◆ 阅读文章
------------------------------------------------

当你在使用 Flink 窗口的时候有没有想过数据是怎么被划分到窗口里面的? 它是根据什么规则划分的? 相信看完这篇文章你就明白了.
@PublicEvolving public <W extends Window> WindowedStream<T, KEY, W> window(WindowAssigner<? super T, W> assigner) { return new WindowedStream<>(this, assigner); }
当有数据流入到 Window Operator 时需要按照一定规则将数据分配给窗口,WindowAssigner 为数据分配窗口。在新版本里已经把 timeWindow 标记为弃用状态,统一改成了 window 方法,该方法接收的输入是一个 WindowAssigner, WindowAssigner 负责将每条输入的数据分发到正确的 window 中(一条数据可能同时分发到多个 Window 中),Flink 提供了几种通用的 WindowAssigner:tumbling window(窗口间的元素无重复),sliding window(窗口间的元素可能重复),session window 以及 global window。比如 TumblingEventTimeWindows 就是一个基于 eventtime 时间语义的滚动窗口.如果需要自己定制数据分发策略,则可以实现一个 class,继承自 WindowAssigner。
我们先来看一下 WindowAssigner 类的源码如下:
/** * A {@code WindowAssigner} assigns zero or more {@link Window Windows} to an element. * * <p>In a window operation, elements are grouped by their key (if available) and by the windows to * which it was assigned. The set of elements with the same key and window is called a pane. * When a {@link Trigger} decides that a certain pane should fire the * {@link org.apache.flink.streaming.api.functions.windowing.WindowFunction} is applied * to produce output elements for that pane. * * @param <T> The type of elements that this WindowAssigner can assign windows to. * @param <W> The type of {@code Window} that this assigner assigns. */ @PublicEvolving public abstract class WindowAssigner<T, W extends Window> implements Serializable { private static final long serialVersionUID = 1L; /** * Returns a {@code Collection} of windows that should be assigned to the element. * * @param element The element to which windows should be assigned. * @param timestamp The timestamp of the element. * @param context The {@link WindowAssignerContext} in which the assigner operates. */ public abstract Collection<W> assignWindows(T element, long timestamp, WindowAssignerContext context); /** * Returns the default trigger associated with this {@code WindowAssigner}. */ public abstract Trigger<T, W> getDefaultTrigger(StreamExecutionEnvironment env); /** * Returns a {@link TypeSerializer} for serializing windows that are assigned by * this {@code WindowAssigner}. */ public abstract TypeSerializer<W> getWindowSerializer(ExecutionConfig executionConfig); /** * Returns {@code true} if elements are assigned to windows based on event time, * {@code false} otherwise. */ public abstract boolean isEventTime(); /** * A context provided to the {@link WindowAssigner} that allows it to query the * current processing time. * * <p>This is provided to the assigner by its containing * {@link org.apache.flink.streaming.runtime.operators.windowing.WindowOperator}, * which, in turn, gets it from the containing * {@link org.apache.flink.streaming.runtime.tasks.StreamTask}. */ public abstract static class WindowAssignerContext { /** * Returns the current processing time. */ public abstract long getCurrentProcessingTime(); } }
这是一个抽象类主要有 4 个方法,简单说一下每个方法的作用:
assignWindows 将某个带有时间戳timestamp的元素element分配给一个或多个窗口,并返回窗口集合
getDefaultTrigger 返回WindowAssigner默认的 trigger
getWindowSerializer 返回一个类型序列化器用来序列化窗口
isEventTime 是否是 event time
然后再来看一下 WindowAssigner 的实现类 UML 图,如下所示:
image-20210316223805
windowAssigner
这里主要展示了 eventime 语义的, 可以看出 WindowAssigner 有 4 种不同的类型:
Tumbling windows
Sliding windows
Session windows
Global windows
接下来看一下大家用的比较多的 TumblingEventTimeWindows 和 SlidingEventTimeWindows 的源码(processing time 的实现类似) 看下窗口的划分到底是怎么实现的?

------------------------------------------------

◆ 提供的数据
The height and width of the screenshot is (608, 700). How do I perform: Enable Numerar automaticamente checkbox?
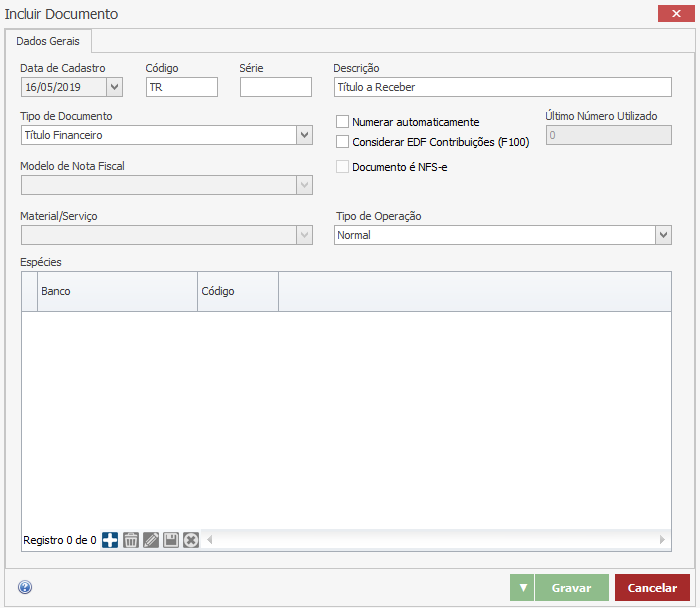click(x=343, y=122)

------------------------------------------------

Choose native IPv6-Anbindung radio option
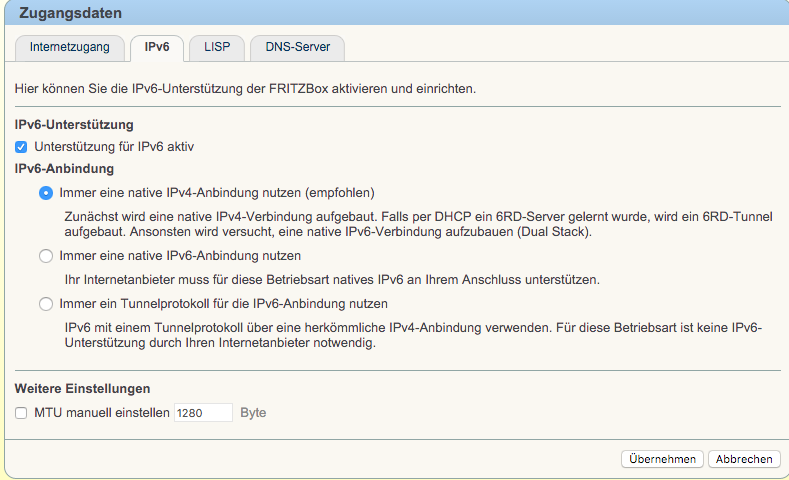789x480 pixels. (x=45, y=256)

------------------------------------------------

◆ 练习任务
1. 把 Flink 窗口分配的文章中的这句话译成英语:"如果需要自己定制数据分发策略,则可以实现一个 class,继承自 WindowAssigner。"
2. 根据 Flink 窗口分配的文章,判断下列说法是否符合原文,逐条回答"是"或"否",并摘引原文中起决定作用的字句:(a) 在新版本里,timeWindow 已被标记为弃用;(b) sliding window 的窗口之间不会有重复的元素;(c) 一条数据只能分发到一个窗口中。
3. 请接着写 Flink 窗口分配的文章,从其最后一句之后写起。
这些数据是单独的材料,与 Flink 窗口分配的文章无关。

◆ 参考答案
1. If you need to customize the data distribution strategy, you can implement a class that inherits from WindowAssigner.

2.
(a) 是。"在新版本里已经把 timeWindow 标记为弃用状态"
(b) 否。"sliding window(窗口间的元素可能重复)"
(c) 否。"一条数据可能同时分发到多个 Window 中"

3.
TumblingEventTimeWindows 源码
@Override public Collection<TimeWindow> assignWindows(Object element, long timestamp, WindowAssignerContext context) { if (timestamp > Long.MIN_VALUE) { if (staggerOffset == null) { staggerOffset = windowStagger.getStaggerOffset(context.getCurrentProcessingTime(), size); } // Long.MIN_VALUE is currently assigned when no timestamp is present long start = TimeWindow.getWindowStartWithOffset(timestamp, (globalOffset + staggerOffset) % size, size); return Collections.singletonList(new TimeWindow(start, start + size)); } else { throw new RuntimeException("Record has Long.MIN_VALUE timestamp (= no timestamp marker). " + "Is the time characteristic set to 'ProcessingTime', or did you forget to call " + "'DataStream.assignTimestampsAndWatermarks(...)'?"); } }
元素的时间戳肯定是大于 Long.MIN_VALUE 的,所以会走到 if 里面 staggerOffset 默认值是空的,所以会先初始化(这个是一个新特性为了解决同一时间触发大量的窗口计算造成的性能问题),然后根据 timestamp 和 size 计算出窗口的开始时间,最后返回一个存储 TimeWindow 的单例集合.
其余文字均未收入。